Following Stephen Paddock’s massacre in Las Vegas on Sunday night, there was, apparently, too little talk of terrorism. So little, in fact, that #terrorism trended nationwide on Twitter and most major news outlets published something exploring the nature and definition of the word. Within a day, rivers of digital ink had been spilled on the absence of the “terror” term in official and media descriptions of the attack and the white male attacker.

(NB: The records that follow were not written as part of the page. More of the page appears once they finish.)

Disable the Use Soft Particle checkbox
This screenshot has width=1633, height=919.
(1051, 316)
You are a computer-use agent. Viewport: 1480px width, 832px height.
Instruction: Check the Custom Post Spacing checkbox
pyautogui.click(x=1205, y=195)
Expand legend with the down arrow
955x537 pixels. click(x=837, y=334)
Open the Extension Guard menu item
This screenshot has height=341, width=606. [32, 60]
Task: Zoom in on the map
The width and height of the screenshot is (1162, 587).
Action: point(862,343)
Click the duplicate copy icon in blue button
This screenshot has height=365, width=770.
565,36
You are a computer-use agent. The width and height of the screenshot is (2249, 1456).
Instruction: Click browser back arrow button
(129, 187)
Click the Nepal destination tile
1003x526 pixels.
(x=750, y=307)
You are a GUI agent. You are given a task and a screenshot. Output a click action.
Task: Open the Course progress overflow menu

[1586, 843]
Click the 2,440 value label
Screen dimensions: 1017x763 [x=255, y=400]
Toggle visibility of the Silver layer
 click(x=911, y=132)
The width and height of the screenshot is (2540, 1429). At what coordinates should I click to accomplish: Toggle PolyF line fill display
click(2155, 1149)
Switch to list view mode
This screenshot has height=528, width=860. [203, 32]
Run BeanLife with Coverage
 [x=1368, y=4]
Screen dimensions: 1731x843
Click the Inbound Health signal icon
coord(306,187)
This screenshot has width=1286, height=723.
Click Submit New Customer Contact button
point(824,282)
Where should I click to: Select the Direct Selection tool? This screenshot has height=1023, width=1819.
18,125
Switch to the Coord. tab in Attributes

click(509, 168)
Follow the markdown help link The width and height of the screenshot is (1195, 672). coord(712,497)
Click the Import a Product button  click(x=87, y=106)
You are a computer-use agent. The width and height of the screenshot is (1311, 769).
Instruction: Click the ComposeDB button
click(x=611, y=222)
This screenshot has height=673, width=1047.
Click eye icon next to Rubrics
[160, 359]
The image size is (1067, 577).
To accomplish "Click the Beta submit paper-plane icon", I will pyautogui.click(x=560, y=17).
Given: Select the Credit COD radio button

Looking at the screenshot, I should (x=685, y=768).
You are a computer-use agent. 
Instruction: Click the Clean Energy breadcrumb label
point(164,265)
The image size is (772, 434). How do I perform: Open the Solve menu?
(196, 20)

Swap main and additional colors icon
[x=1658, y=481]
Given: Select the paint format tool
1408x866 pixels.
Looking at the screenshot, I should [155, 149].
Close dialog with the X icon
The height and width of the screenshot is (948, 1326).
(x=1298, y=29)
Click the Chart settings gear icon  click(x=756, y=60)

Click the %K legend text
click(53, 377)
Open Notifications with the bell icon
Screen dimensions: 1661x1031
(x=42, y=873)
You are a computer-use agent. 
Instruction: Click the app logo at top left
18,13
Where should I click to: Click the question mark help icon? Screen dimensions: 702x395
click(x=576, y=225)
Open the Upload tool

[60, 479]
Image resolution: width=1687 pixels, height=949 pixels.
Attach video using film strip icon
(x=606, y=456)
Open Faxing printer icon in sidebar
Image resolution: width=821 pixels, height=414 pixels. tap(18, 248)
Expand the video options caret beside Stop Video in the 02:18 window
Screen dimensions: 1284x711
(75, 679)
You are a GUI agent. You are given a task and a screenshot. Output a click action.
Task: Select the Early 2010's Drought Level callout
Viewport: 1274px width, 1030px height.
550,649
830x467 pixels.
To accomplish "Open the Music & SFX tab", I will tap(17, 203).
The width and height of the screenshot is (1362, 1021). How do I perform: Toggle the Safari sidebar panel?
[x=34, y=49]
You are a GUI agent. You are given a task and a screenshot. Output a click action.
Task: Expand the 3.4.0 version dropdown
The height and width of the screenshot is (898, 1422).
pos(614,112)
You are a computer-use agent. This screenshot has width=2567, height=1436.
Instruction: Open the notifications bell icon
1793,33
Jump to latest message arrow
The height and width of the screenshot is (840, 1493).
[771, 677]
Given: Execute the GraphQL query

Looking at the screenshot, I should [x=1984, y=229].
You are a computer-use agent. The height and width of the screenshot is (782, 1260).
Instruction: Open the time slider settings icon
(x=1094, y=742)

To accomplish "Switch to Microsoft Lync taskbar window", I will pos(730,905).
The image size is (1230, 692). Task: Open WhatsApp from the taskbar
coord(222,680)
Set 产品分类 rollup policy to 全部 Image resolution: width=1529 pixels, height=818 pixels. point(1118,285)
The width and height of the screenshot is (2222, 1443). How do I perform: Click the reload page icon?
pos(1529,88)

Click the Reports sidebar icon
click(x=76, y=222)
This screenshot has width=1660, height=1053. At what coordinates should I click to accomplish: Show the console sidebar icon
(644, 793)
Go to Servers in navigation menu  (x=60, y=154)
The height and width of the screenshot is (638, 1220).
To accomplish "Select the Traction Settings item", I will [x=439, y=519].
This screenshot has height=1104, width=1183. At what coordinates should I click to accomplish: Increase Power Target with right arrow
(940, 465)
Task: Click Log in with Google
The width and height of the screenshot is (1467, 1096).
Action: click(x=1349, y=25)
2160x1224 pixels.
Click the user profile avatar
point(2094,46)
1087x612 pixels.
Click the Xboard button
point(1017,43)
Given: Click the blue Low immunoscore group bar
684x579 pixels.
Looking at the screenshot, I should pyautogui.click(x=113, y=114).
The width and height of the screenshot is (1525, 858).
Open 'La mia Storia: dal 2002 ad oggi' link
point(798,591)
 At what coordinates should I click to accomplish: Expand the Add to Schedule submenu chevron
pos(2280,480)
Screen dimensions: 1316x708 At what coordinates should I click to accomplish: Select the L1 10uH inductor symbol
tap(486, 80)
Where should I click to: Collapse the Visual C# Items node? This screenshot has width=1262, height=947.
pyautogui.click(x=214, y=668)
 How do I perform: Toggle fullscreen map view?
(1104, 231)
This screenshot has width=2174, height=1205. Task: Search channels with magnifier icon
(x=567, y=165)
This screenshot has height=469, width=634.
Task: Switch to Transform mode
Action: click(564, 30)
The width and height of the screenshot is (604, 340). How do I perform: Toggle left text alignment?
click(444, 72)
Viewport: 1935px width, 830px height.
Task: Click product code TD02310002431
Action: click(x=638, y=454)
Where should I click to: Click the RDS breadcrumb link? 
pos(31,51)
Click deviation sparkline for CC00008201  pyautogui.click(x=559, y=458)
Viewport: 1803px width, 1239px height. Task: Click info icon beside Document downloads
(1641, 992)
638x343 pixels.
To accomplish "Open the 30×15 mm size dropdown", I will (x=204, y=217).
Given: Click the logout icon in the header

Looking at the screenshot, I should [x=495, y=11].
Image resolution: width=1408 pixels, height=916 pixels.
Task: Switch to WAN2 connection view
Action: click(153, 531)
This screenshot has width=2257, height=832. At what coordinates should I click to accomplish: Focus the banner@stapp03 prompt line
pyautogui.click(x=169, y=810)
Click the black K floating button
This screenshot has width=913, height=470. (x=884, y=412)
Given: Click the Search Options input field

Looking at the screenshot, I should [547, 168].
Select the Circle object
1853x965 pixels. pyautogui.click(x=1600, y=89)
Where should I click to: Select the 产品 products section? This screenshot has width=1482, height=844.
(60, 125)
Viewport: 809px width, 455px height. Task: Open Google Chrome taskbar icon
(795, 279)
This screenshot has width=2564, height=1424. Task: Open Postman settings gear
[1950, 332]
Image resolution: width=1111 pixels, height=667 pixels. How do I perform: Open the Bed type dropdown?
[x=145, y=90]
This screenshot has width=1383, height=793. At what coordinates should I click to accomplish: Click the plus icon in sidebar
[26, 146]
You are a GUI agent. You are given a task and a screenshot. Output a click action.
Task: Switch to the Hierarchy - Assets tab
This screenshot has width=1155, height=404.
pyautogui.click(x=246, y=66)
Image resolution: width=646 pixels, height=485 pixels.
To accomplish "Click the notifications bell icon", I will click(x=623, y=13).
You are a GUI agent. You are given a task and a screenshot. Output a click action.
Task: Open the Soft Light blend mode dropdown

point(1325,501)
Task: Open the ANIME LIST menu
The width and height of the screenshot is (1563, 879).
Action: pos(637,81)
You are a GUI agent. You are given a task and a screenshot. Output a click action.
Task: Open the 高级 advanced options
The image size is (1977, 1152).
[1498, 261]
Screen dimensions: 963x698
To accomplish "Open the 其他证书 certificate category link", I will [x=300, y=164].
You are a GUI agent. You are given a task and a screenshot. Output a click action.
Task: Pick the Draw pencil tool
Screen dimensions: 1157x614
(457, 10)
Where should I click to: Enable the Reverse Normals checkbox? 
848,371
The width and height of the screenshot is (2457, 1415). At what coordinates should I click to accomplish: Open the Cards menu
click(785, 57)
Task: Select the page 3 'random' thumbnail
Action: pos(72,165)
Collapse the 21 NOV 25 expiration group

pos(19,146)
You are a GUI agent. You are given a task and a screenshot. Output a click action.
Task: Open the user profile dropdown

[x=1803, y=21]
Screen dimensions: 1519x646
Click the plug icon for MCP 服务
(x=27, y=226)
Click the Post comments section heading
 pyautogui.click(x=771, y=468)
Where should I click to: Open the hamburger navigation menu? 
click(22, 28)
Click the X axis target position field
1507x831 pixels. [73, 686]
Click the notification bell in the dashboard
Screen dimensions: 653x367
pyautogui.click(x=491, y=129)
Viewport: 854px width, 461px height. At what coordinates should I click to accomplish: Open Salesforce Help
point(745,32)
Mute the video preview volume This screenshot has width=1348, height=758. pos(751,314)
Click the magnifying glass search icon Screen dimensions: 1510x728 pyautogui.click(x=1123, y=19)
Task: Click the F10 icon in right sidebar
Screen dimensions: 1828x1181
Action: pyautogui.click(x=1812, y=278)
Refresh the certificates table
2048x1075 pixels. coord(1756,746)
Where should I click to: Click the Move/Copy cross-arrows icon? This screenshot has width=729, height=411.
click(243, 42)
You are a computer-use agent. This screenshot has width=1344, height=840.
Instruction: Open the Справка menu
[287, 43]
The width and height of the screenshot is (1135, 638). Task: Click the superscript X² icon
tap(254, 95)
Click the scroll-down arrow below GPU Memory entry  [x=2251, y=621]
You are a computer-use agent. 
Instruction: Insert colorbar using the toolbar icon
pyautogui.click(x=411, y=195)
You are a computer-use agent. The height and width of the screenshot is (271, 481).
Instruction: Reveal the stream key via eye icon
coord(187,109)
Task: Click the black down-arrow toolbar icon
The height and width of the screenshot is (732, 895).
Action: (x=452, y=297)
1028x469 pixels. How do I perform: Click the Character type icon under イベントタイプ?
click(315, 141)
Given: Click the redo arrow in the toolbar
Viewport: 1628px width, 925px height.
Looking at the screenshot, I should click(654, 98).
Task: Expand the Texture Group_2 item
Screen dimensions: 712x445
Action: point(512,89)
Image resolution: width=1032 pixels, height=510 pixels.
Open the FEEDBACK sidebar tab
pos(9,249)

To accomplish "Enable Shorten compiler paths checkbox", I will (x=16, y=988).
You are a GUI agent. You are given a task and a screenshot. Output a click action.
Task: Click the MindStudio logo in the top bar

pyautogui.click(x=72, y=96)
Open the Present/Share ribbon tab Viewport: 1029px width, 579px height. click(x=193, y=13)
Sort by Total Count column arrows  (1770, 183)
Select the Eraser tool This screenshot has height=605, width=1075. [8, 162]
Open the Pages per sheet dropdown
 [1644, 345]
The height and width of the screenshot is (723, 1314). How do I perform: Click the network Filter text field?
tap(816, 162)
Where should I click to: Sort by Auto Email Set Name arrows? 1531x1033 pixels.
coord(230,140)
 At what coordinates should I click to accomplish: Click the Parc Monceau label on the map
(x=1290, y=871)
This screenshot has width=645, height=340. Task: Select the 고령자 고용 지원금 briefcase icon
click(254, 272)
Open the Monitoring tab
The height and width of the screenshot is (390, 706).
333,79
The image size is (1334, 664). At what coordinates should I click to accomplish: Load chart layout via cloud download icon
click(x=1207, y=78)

It was an understandable, well-intentioned scramble to correct a racist double standard: Muslim killers are presumed terrorists, and white killers are accorded the benefit of lone-wolf status. Before the full body count was tallied, when next to nothing was known about 64-year-old gunman, the local Clark County Sheriff told press that he was not treating the shooting as a terrorist event: “No, not at this point,” he said. White House Press Secretary Sarah Huckabee Sanders echoed that “it would be premature to weigh in” on the terror question. It’s fair to guess that no such restraint and patience would have been applied had the killer been Muslim.
But the debate has fallen across a limited fulcrum wherein our options seem to be either maintaining a racist application of the terror label or demanding a broader application, which names white terror with equal readiness. The possibility of rejecting the terrorism label tout court is left off the table. This is a problem. The application of “terrorism” to white violence is not wrong, but it’s not useful, because the term “terrorism” is almost never useful—except, of course, if you’re the state.
There is no neutral application of “terrorism” available such that all cases of violent crime with political or social objectives receive the label. Many ideology-drenched criminal acts that coerce and terrorize civilian populations don’t get deemed terrorism. If we wanted to truly equalize the term’s application, the violent targeting and caging of young black men by police would constitute a persistent terrorist threat. But we know, of course, that the state is exempt from the label, because the label is a state weapon. This is inherent to the meaning of terrorism in the United States, which has nothing to do with the presence of political objectives motivating a violent act per se, but everything to do with the state’s singling out its ideological enemies. By naming and reifying an enemy, the state has grounds to ramp up policing, surveillance, and other aspects of a repressive apparatus. “Counterterrorism” has been the framework of the last 16 years through which the US government has excused a whole manner of bellicose and oppressive acts.
“I’d like to hear more about how calling it terrorism ends up making us safer? Will it lead to weapons ban or just more aggressive policing?” asked Alex Vitale, professor of sociology at Brooklyn College and author of The End of Policing, in response to a tweet that stated, “#stephenpaddock is a terrorist.” Vitale, when met with predictable and reasonable replies about racist double standards, replied, “do we really want to feed the ‘terrorism’ machine? Esp[ecially] with Trump.” Vitale makes a good point: The interpellation of “terrorist” has a fierce history of promoting a repressive and military state apparatus, not justice.